#### Alıntılanan Metin
+ + + + +

3. KANAT
- Şenol YAZICI
- 27 Mar
- 3 dakikada okunur
Yaşamın En Anlamlı İşleri
*
ŞENOL YAZICI
*

İnanmazsınız ama,
gençken,
Yaşamın En Anlamlı İşinin ülkeyi kurtarmak olduğunu düşünürdüm.
Bu uğurda ölenlere, sakat kalanlara gıpta ederdim.
Ben neyse, sonuçta sadece hayalci bir seyirci; Denizleri, Hüseyinleri, Sinanları... ya da 12 Eylül öncesi sağdan soldan ölüp giden beşbin kişiyi düşünsenize...
Bir devir 7'den 77'ye hepimiz oyduk.
Sonra sonra birilerinin vekil, bakan, cumhurbaşkanı olduğu yerde, muhtar bile olmama izin verilmediğini fark edecek, payıma asla bir şeyin düşmeyeceği, hep başkalarının deveyi götürdüğü bir ortamda bir parça ciğer için yalanıp durduğumu sanmaya başlayacaktım.
Bir aralar okumak, eğitim görmek, cahaleti bitirmek diye düşündüm. Gerçi ekmek sahibi oldum ama, ne uzadım ne kısaldım. Bugünün gençleri için eğitim ekmek sahibi olmaya bile yetmiyor. En büyük makamlardan cahillerin ferasetine övgüler düzülüyor, vazgeçtim.
Bir ara aile kurmak, dünyaya kök salmak, eşkinlerini öte yüzüne değin uzatmak diye düşünürdüm. Nankör çocukların hikayeleri inanılmazdı, on çocuktan sonra aklım başıma geldi, yıldım.

+ + + + +

#### Sağlanan Veriler
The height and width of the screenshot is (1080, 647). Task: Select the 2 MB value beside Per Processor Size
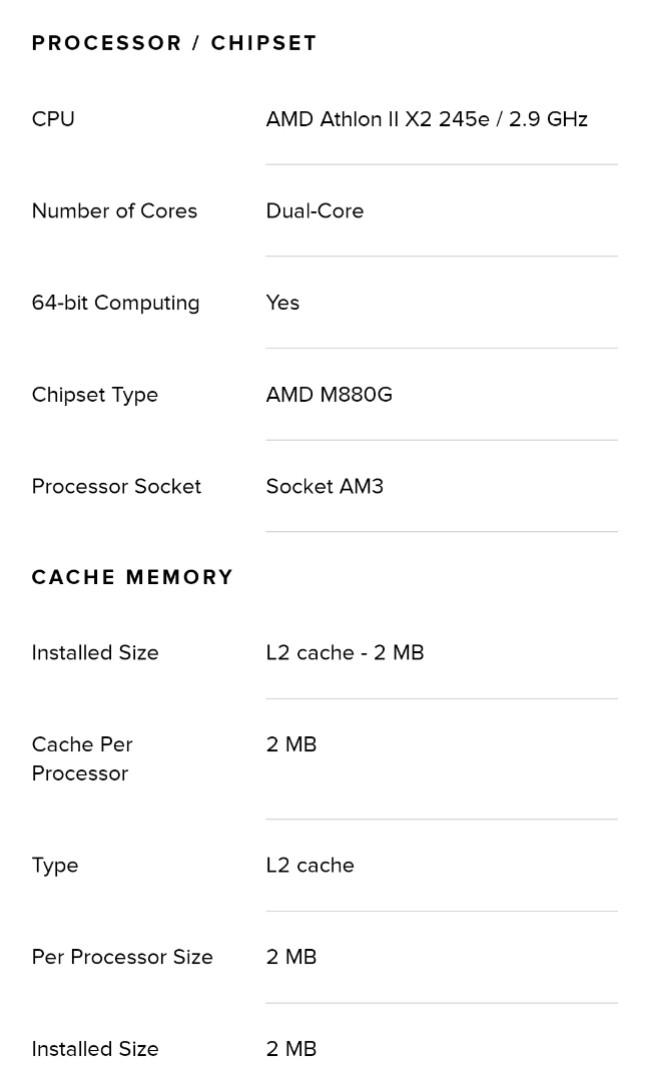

+ + + + +

#### Hedefler
1. Metinde adı geçen siyasi ve yönetsel unvanların tamamını listeleyin.
2. Metinde "Ben neyse, sonuçta" ifadesinden başlayıp "77'ye hepimiz oyduk." ifadesine kadar uzanan bölümün tamamını hiçbir değişiklik yapmadan aktarın.
Veriler, metinden ayrı ve bağımsız bir malzemedir.

#### Alıştırma Sonuçları
1. vekil, bakan, cumhurbaşkanı, muhtar

2.
Ben neyse, sonuçta sadece hayalci bir seyirci; Denizleri, Hüseyinleri, Sinanları... ya da 12 Eylül öncesi sağdan soldan ölüp giden beşbin kişiyi düşünsenize...
Bir devir 7'den 77'ye hepimiz oyduk.